§ Work to do: Extract each of the rows below word for word, keeping every line unchanged.

(Text and element pointing rows)
[START]

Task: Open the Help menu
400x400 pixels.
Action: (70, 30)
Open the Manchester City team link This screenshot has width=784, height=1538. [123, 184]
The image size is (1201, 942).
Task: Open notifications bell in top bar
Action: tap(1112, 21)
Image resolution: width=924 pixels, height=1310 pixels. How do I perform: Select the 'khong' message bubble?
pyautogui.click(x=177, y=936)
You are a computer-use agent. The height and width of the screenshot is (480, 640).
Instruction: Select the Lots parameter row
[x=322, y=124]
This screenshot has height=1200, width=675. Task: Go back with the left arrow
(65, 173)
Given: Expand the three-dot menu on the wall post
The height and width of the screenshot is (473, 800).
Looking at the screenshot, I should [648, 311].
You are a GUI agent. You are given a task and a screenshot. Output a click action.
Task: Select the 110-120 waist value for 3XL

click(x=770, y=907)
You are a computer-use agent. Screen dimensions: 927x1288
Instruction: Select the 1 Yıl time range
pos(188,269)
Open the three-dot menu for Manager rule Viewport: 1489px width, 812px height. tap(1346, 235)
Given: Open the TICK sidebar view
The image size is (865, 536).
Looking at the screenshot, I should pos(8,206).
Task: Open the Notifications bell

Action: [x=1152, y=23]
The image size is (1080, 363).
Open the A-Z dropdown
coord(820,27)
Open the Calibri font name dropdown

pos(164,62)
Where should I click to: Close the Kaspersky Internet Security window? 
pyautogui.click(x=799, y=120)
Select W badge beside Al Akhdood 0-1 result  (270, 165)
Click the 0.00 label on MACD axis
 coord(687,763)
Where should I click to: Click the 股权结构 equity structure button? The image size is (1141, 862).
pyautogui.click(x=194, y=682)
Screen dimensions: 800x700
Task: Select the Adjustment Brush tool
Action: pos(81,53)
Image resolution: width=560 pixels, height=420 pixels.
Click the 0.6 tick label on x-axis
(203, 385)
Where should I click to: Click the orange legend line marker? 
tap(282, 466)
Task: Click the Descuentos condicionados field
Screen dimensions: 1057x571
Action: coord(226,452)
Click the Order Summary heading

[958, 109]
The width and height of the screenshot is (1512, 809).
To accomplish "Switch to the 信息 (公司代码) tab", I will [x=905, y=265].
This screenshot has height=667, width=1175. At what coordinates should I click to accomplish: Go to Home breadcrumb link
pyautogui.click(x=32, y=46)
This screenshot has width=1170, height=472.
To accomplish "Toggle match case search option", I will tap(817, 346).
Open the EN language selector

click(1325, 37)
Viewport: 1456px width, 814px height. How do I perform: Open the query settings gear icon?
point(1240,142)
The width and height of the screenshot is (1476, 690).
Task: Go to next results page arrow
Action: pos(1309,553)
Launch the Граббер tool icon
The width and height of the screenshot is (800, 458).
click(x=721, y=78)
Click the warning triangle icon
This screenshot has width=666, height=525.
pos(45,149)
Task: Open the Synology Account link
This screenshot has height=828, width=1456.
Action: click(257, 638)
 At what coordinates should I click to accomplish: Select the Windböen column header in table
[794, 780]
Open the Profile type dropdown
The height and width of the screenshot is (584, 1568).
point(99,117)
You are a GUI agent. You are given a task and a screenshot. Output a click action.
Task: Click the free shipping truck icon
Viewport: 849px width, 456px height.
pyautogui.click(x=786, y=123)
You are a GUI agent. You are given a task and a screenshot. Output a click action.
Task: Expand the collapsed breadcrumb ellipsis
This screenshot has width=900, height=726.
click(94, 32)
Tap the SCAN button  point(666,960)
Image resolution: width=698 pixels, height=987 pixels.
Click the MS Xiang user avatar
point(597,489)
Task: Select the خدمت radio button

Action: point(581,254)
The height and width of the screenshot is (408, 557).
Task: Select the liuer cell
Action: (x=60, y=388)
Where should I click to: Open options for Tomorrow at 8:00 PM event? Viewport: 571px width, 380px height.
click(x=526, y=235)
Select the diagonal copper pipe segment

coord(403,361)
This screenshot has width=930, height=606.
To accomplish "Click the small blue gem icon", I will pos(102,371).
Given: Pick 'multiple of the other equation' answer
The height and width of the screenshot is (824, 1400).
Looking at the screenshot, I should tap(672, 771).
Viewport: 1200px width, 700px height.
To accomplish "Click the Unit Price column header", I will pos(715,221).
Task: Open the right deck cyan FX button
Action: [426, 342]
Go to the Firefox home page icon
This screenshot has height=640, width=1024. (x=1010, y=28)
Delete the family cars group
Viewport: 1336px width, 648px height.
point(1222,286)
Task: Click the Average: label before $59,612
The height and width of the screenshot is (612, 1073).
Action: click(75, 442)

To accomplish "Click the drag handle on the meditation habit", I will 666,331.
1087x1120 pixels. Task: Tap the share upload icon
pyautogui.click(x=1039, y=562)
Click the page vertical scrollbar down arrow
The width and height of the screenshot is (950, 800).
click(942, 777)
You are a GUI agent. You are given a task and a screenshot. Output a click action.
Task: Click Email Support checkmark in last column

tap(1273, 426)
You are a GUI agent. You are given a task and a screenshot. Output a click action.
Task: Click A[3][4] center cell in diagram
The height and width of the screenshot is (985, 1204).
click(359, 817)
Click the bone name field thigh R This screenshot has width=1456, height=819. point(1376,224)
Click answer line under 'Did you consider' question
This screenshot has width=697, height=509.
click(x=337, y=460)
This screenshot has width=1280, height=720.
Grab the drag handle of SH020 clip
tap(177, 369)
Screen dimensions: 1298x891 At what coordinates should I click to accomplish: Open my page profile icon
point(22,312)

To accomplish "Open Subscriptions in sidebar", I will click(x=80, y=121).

[END]

§ Exercise result:
Task: Open the Help menu
400x400 pixels.
Action: (70, 30)
Open the Manchester City team link This screenshot has width=784, height=1538. [123, 184]
The image size is (1201, 942).
Task: Open notifications bell in top bar
Action: tap(1112, 21)
Image resolution: width=924 pixels, height=1310 pixels. How do I perform: Select the 'khong' message bubble?
pyautogui.click(x=177, y=936)
You are a computer-use agent. The height and width of the screenshot is (480, 640).
Instruction: Select the Lots parameter row
[x=322, y=124]
This screenshot has height=1200, width=675. Task: Go back with the left arrow
(65, 173)
Given: Expand the three-dot menu on the wall post
The height and width of the screenshot is (473, 800).
Looking at the screenshot, I should [648, 311].
You are a GUI agent. You are given a task and a screenshot. Output a click action.
Task: Select the 110-120 waist value for 3XL

click(x=770, y=907)
You are a computer-use agent. Screen dimensions: 927x1288
Instruction: Select the 1 Yıl time range
pos(188,269)
Open the three-dot menu for Manager rule Viewport: 1489px width, 812px height. tap(1346, 235)
Given: Open the TICK sidebar view
The image size is (865, 536).
Looking at the screenshot, I should pos(8,206).
Task: Open the Notifications bell

Action: [x=1152, y=23]
The image size is (1080, 363).
Open the A-Z dropdown
coord(820,27)
Open the Calibri font name dropdown

pos(164,62)
Where should I click to: Close the Kaspersky Internet Security window? 
pyautogui.click(x=799, y=120)
Select W badge beside Al Akhdood 0-1 result  (270, 165)
Click the 0.00 label on MACD axis
 coord(687,763)
Where should I click to: Click the 股权结构 equity structure button? The image size is (1141, 862).
pyautogui.click(x=194, y=682)
Screen dimensions: 800x700
Task: Select the Adjustment Brush tool
Action: pos(81,53)
Image resolution: width=560 pixels, height=420 pixels.
Click the 0.6 tick label on x-axis
(203, 385)
Where should I click to: Click the orange legend line marker? 
tap(282, 466)
Task: Click the Descuentos condicionados field
Screen dimensions: 1057x571
Action: coord(226,452)
Click the Order Summary heading

[958, 109]
The width and height of the screenshot is (1512, 809).
To accomplish "Switch to the 信息 (公司代码) tab", I will [x=905, y=265].
This screenshot has height=667, width=1175. At what coordinates should I click to accomplish: Go to Home breadcrumb link
pyautogui.click(x=32, y=46)
This screenshot has width=1170, height=472.
To accomplish "Toggle match case search option", I will tap(817, 346).
Open the EN language selector

click(1325, 37)
Viewport: 1456px width, 814px height. How do I perform: Open the query settings gear icon?
point(1240,142)
The width and height of the screenshot is (1476, 690).
Task: Go to next results page arrow
Action: pos(1309,553)
Launch the Граббер tool icon
The width and height of the screenshot is (800, 458).
click(x=721, y=78)
Click the warning triangle icon
This screenshot has width=666, height=525.
pos(45,149)
Task: Open the Synology Account link
This screenshot has height=828, width=1456.
Action: click(257, 638)
 At what coordinates should I click to accomplish: Select the Windböen column header in table
[794, 780]
Open the Profile type dropdown
The height and width of the screenshot is (584, 1568).
point(99,117)
You are a GUI agent. You are given a task and a screenshot. Output a click action.
Task: Click the free shipping truck icon
Viewport: 849px width, 456px height.
pyautogui.click(x=786, y=123)
You are a GUI agent. You are given a task and a screenshot. Output a click action.
Task: Expand the collapsed breadcrumb ellipsis
This screenshot has width=900, height=726.
click(94, 32)
Tap the SCAN button  point(666,960)
Image resolution: width=698 pixels, height=987 pixels.
Click the MS Xiang user avatar
point(597,489)
Task: Select the خدمت radio button

Action: point(581,254)
The height and width of the screenshot is (408, 557).
Task: Select the liuer cell
Action: (x=60, y=388)
Where should I click to: Open options for Tomorrow at 8:00 PM event? Viewport: 571px width, 380px height.
click(x=526, y=235)
Select the diagonal copper pipe segment

coord(403,361)
This screenshot has width=930, height=606.
To accomplish "Click the small blue gem icon", I will pos(102,371).
Given: Pick 'multiple of the other equation' answer
The height and width of the screenshot is (824, 1400).
Looking at the screenshot, I should tap(672, 771).
Viewport: 1200px width, 700px height.
To accomplish "Click the Unit Price column header", I will pos(715,221).
Task: Open the right deck cyan FX button
Action: [426, 342]
Go to the Firefox home page icon
This screenshot has height=640, width=1024. (x=1010, y=28)
Delete the family cars group
Viewport: 1336px width, 648px height.
point(1222,286)
Task: Click the Average: label before $59,612
The height and width of the screenshot is (612, 1073).
Action: click(75, 442)

To accomplish "Click the drag handle on the meditation habit", I will 666,331.
1087x1120 pixels. Task: Tap the share upload icon
pyautogui.click(x=1039, y=562)
Click the page vertical scrollbar down arrow
The width and height of the screenshot is (950, 800).
click(942, 777)
You are a GUI agent. You are given a task and a screenshot. Output a click action.
Task: Click Email Support checkmark in last column

tap(1273, 426)
You are a GUI agent. You are given a task and a screenshot. Output a click action.
Task: Click A[3][4] center cell in diagram
The height and width of the screenshot is (985, 1204).
click(359, 817)
Click the bone name field thigh R This screenshot has width=1456, height=819. point(1376,224)
Click answer line under 'Did you consider' question
This screenshot has width=697, height=509.
click(x=337, y=460)
This screenshot has width=1280, height=720.
Grab the drag handle of SH020 clip
tap(177, 369)
Screen dimensions: 1298x891 At what coordinates should I click to accomplish: Open my page profile icon
point(22,312)

To accomplish "Open Subscriptions in sidebar", I will click(x=80, y=121).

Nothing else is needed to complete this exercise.